Pediatricians Can Lay Out Evidence to Allay Fears Over HPV Vaccine


By Michael T. Brady, MD, FAAP, chair of the AAP Committee on Infectious Diseases

Recent media attention has some adolescents and parents wondering whether the human papillomavirus (HPV) vaccine is safe and effective. The discussions that have prompted all of this chatter are not based on available evidence. Unfortunately, a lack of validity does not prevent rapid transmission of rumors and innuendo, especially on television and the Internet.

Pediatricians can allay fears of patients and families and improve HPV vaccination rates if they are aware of the evidence and respond effectively to patient and parental questions. They also need to be as committed to HPV immunization as they are to all of the other AAP-recommended vaccines.

Following are some talking points that pediatricians can use to answer questions about effectiveness and safety of HPV vaccine.


  • Clinical trials performed to achieve Food and Drug Administration approval showed the following:
  • HPV 16/18-related cervical intraepithelial neoplasia grade 2/3 or adenocarcinoma in situ were reduced by 100 percent.
  • Genital warts in females were reduced by 97 percent.
  • Genital warts in males were reduced by 89 percent after three doses and 67 percent after one dose.
  • Post-marketing surveillance in “real world” settings showed dramatic benefit:
  • 56 percent reduction in prevalence of HPV strains 6, 11, 16 and 18 in adolescent girls in the United States (National Health and Nutrition Examination Survey) despite the fact that only 33 percent of girls received three doses.
  • 77 percent reduction in prevalence of HPV strains 6, 11, 16 and 18 in adolescent girls in Australia within three years of vaccine introduction (three-dose immunization rates of 70 percent).
  • 75 percent reduction in low-grade cervical abnormalities in Australian girls younger than 18 years of age within three years of vaccine introduction.
  • 45 percent reduction in genital warts in girls 16-17 years of age in Denmark.
  • 36 percent reduction in genital warts in U.S. girls 15-19 years of age despite low HPV immunization rates.
  • 88 percent reduction in genital warts in Australian females younger than 21 years of age.
  • Data on cervical cancer reduction will take longer to obtain due to the time between HPV infection and development of cancer. But data on prevention of pre-cancerous lesions make it clear that the HPV vaccine is having its desired effect.
  • While it is important to administer the HPV vaccine prior to sexual debut, there is an additional advantage to providing HPV vaccine at the recommended age of 11 to 12 years. The antibody response is more robust, with higher levels of antibodies achieved when given at 11 to 12 years compared to after age 16 years. Data on persistence of antibody are optimistic, with high antibody levels maintained beyond seven years post-immunization. Continued follow-up is needed to determine how long the antibody persists at “protective” levels. However, it doesn’t appear that a booster will be needed.

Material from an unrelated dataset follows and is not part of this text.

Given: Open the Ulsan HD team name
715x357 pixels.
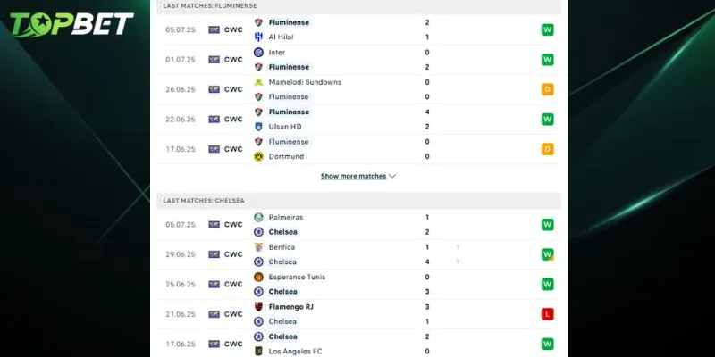Looking at the screenshot, I should point(286,127).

  • Nearly 60 million doses of HPV vaccine have been given in the United States through 2013.
  • Post-marketing surveillance has not identified any new safety concerns in female or male HPV vaccine recipients.
  • Injection site discomfort is the most common adverse event.
  • Syncope is the most common safety concern. Adherence to a 15-minute observation period after vaccination should prevent significant adverse consequences due to syncope.
  • Reports to the Vaccine Adverse Event Reporting System have declined dramatically since 2008 with no serious adverse events reported in 2013.

Post-marketing surveillance has not shown any increased risk following HPV vaccine for the following conditions: Guillain-Barré syndrome, seizures, stroke, venous thromboembolism, appendicitis, anaphylaxis or other allergic reactions.

  • While not approved to be given during pregnancy, no safety concerns have been identified in the HPV pregnancy registry, which includes reports of girls who have been immunized with HPV vaccine while pregnant.
  • There is no evidence to suggest that HPV vaccine is responsible for ovarian failure. Genetic, infectious, inflammatory, autoimmune and toxin-related conditions are most likely responsible for ovarian failure in adolescent girls who have received HPV vaccine. (The relationship between ovarian failure and HPV vaccine is temporal but not causal.)
  • As of June 2013, 85 deaths had been reported to the Vaccine Adverse Event Reporting System in individuals who have received HPV vaccine. A majority of these deaths have been reviewed by the Centers for Disease Control and Prevention, which found:
    – There is no diagnosis at death that would suggest the HPV vaccine caused the death.
    – There is no pattern of death occurring with respect to time after vaccination.
    – There is no consistent vaccine dose number or combination of vaccines given and death.

The HPV vaccine has the potential to prevent tens of thousands of cases of cervical cancer. It truly is a cancer vaccine. Initial information strongly suggests efficacy and good safety. Acceptance of HPV vaccination can be enhanced by a strong recommendation from the health care professional.